Their legendary fusion of hardcore punk and gangsta rap is on display in full force and the way the crowd are reacting you’d swear they were headlining. The band have an energy that pulses through the room like a bolt of lightning that pinballs between patrons. It’s easy to see why this band have endured. They know what the crowd want to hear and they bury them in it.


Then we come to the final act, Alien Ant Farm. First, some context. This was the 31st of October. Halloween mother fuckers. And while there were some improvised costumes throughout the night, frontman Dryden Mitchell came to play. I’m not sure who the character was, but it looked like Ramona Flowers from Scott Pilgrim by way of The League of Gentlemen. It was pretty cool but I’m not sure about his boast at looking hotter than the girls from the first two bands, though.

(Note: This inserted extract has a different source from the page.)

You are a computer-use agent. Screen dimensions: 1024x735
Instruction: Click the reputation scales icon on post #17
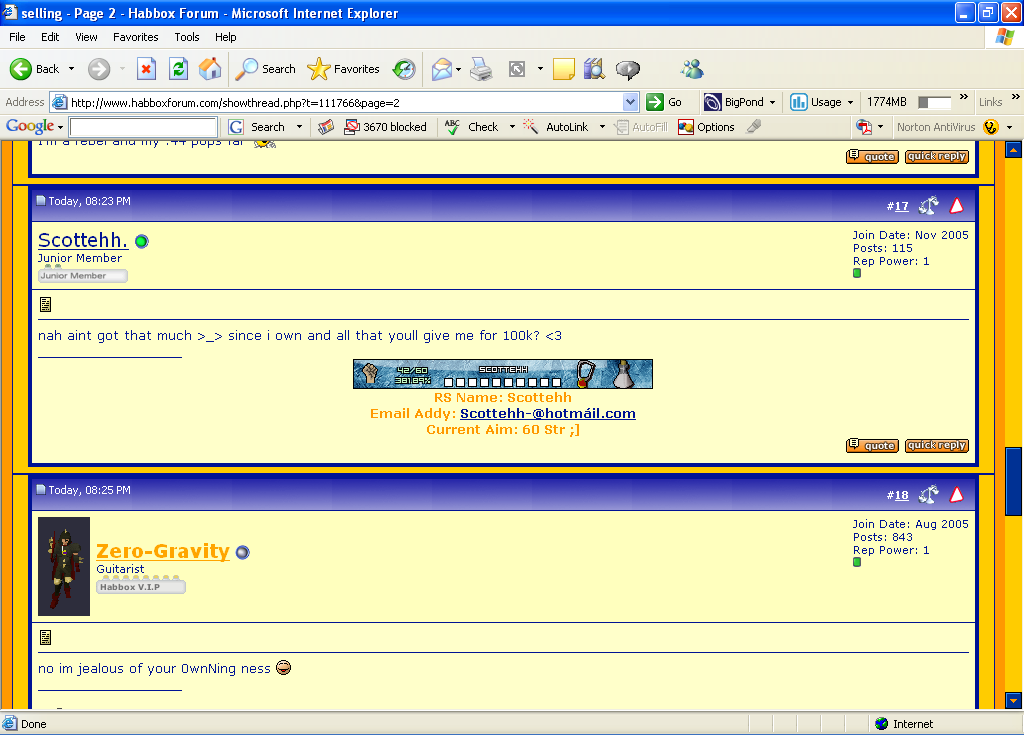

By virtue of the band playing ANThology they open with two of their best and most well-known songs, ‘Courage’ and ‘Movies’. This kicks the gig into fifth gear from the off. The rest of the night is an incredible, juxtaposing mix of chain-rattling guitars and Mitchell’s wistful vocals. When he introduces ‘Attitude’ in tribute to his mother, it strikes you as an all too rare moment of vulnerability from a man in a vocation that often sees its practitioners become prisoners to their own masculinity.


They don’t play ‘Smooth Criminal’ in its proper place on the album. As long-time fans will know, it usually closes out the gig. Finally, it is with a hint of exasperation that they resign themselves to playing the cover that dominated their popularity since it blew up the mainstream charts in ’01. It’s the move of the true professional that, despite their clear distaste for the song, all their animosity disappears as soon as the first bars hit and they see the crowd’s untethered joy at finally hearing it.

I had a great night that saved an otherwise eventless Halloween weekend. I liked every band on that stage and made a couple of discoveries. I’m gonna enjoy scavenging through Spotify and YouTube to find their hidden gems in the morning. But Alien Ant Farm provided a slice of nostalgia that does exactly what good nostalgia does. Makes you feel like you’re a teenager again, without making you relive all the things that made being a teenager horrible.